Love You (), is a 2011 Taiwanese drama starring Joseph Chang, Rainie Yang, Kingone Wang, Ann Hsu, Alien Huang and Thomas Price. It is the second installment of the Fated to Love You trilogy. It started filming in January 2011 and wrapped on 30 April.

It was first broadcast in Taiwan on free-to-air Taiwan Television (TTV) from 17 April 2011, every Sunday at 22:00 and cable TV SET Metro from 23 April 2011, every Saturday at 21:00.
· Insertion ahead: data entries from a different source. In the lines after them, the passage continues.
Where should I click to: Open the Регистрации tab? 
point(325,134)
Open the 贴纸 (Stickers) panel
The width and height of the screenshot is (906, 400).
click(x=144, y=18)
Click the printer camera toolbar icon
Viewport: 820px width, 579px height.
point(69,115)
Love You was nominated for four awards at the 46th Golden Bell Awards, including Best Actor for Joseph Chang, Best Director in a Television Series for Chen Ming-chang and Best Television Series.

Synopsis
Two strangers, both proposed marriage to their respective girl/boyfriend, were rejected on the same day. They decided that the best way to deal with the rejection was to get drunk, really drunk. During the 24 hours of their crazy drunkenness, these two stranger became fast friends and married each other. When they finally sobered up, they embarked on a mission to undo every crazy thing they did while they were drunk and prayed that their girl/boyfriend wouldn't find out. However, it turns out that Jie Xiu's girlfriend, Ai Wei, doesn't want a scandal affecting her movie so she asks him to stay married to Xiao Ru for three months. Jie Xiu and Xiao Ru eventually develop feelings for each other, and Ai Wei tries to prevent their relationship from progressing. Ai Wei becomes jealous and realises how much she loves Jie Xiu, revealing the fake marriage contract to the media hoping that will make them get back together. Soon she realises that she is too late and she cannot stop their love for each other.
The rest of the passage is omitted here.